At the expense of looking stupid (again), why not use one of the many
VT-100/VT-220-type teminals that also have a VT-52 mode?
Dunnou about David's needs, but for my own (VTEDIT under OS/8),
emulation within a more modern dumb terminal is rarely accurate
enough. If you just want approximate emulation, lots of DEC terminals
and DEC-compatible terminals do offer VT-52 emulation, but I've only
tested and rejected the emulation in the VT220.
-ethan
I use my VT320 and 340 in VT52 mode with no issues. The VT100 does it
very well. Vt220 did bse VT52 but it was a marketing error to not make
it fully compatable, something fixed in later tubes.
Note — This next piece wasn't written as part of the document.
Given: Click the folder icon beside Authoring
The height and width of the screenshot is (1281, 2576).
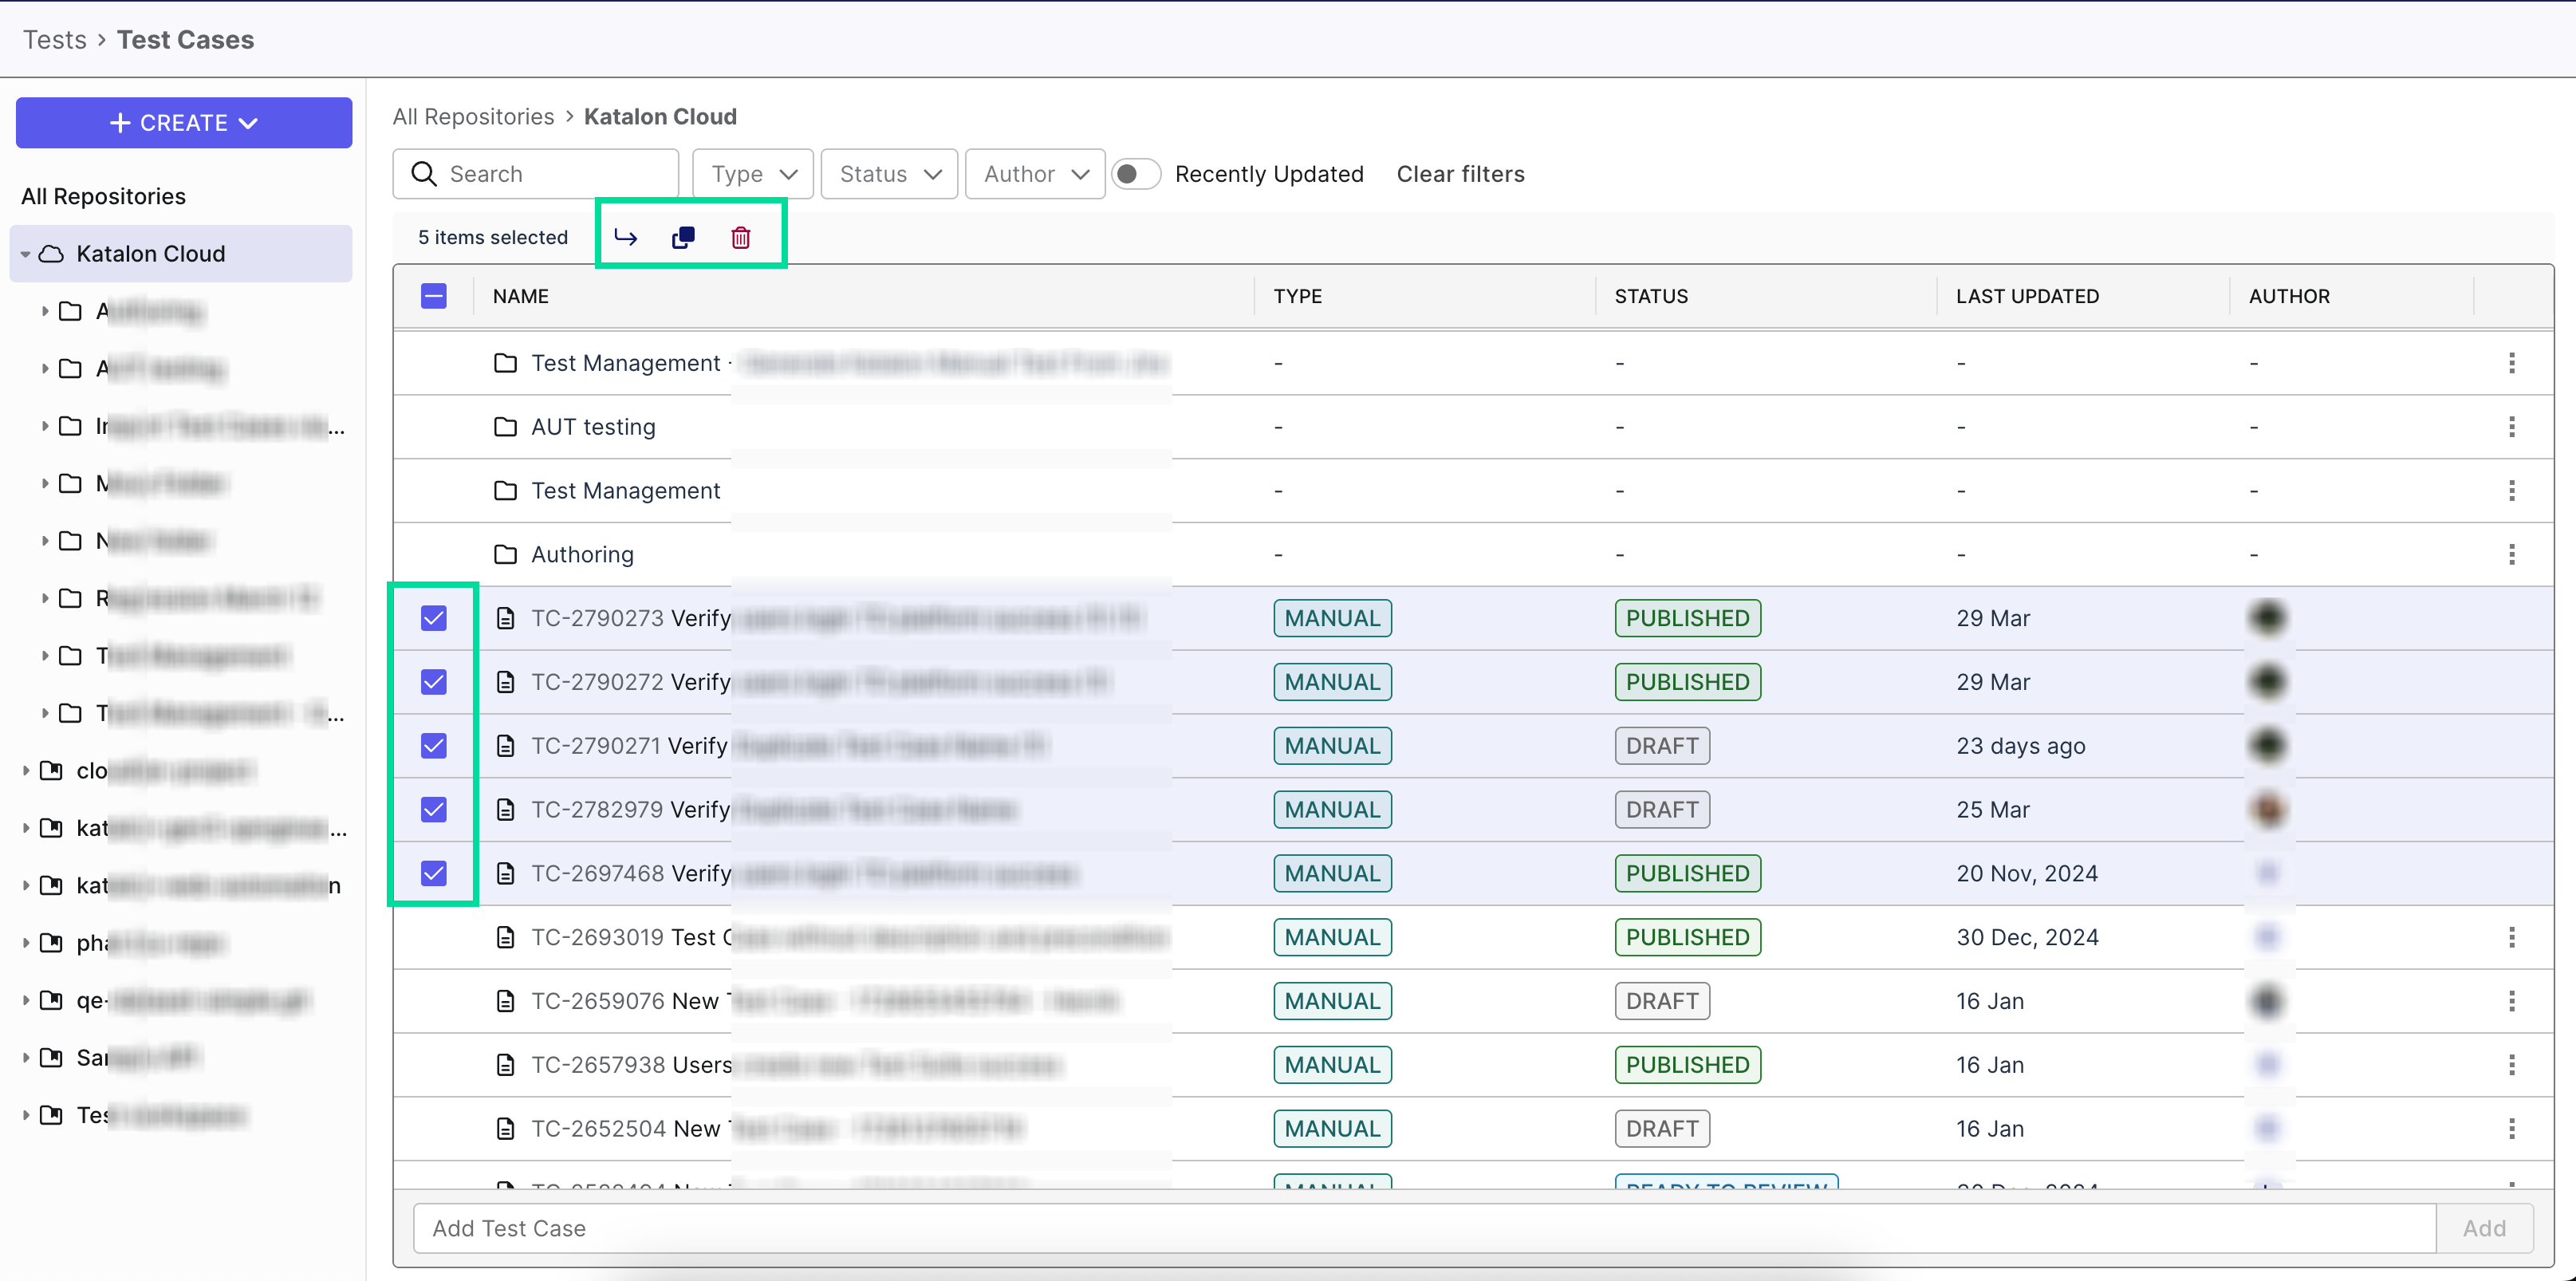Looking at the screenshot, I should [506, 553].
The hard reality is the VT52 was so limited that to write an emulation
from scratch is fairly trivial. Heck I did a PT VDM-1
driver that did
base VT52 (video side) sequences so I could use it with Vedit and
VTedit
(under cp/M and as terminal to PDP8). The only significant breakage
was 64 vs 80char lines.
What is hard is a good keyboard emulation of VT100 or VT52 on PCs as
the keypads really don't match.
PC terminal emulations are mostly plain broken.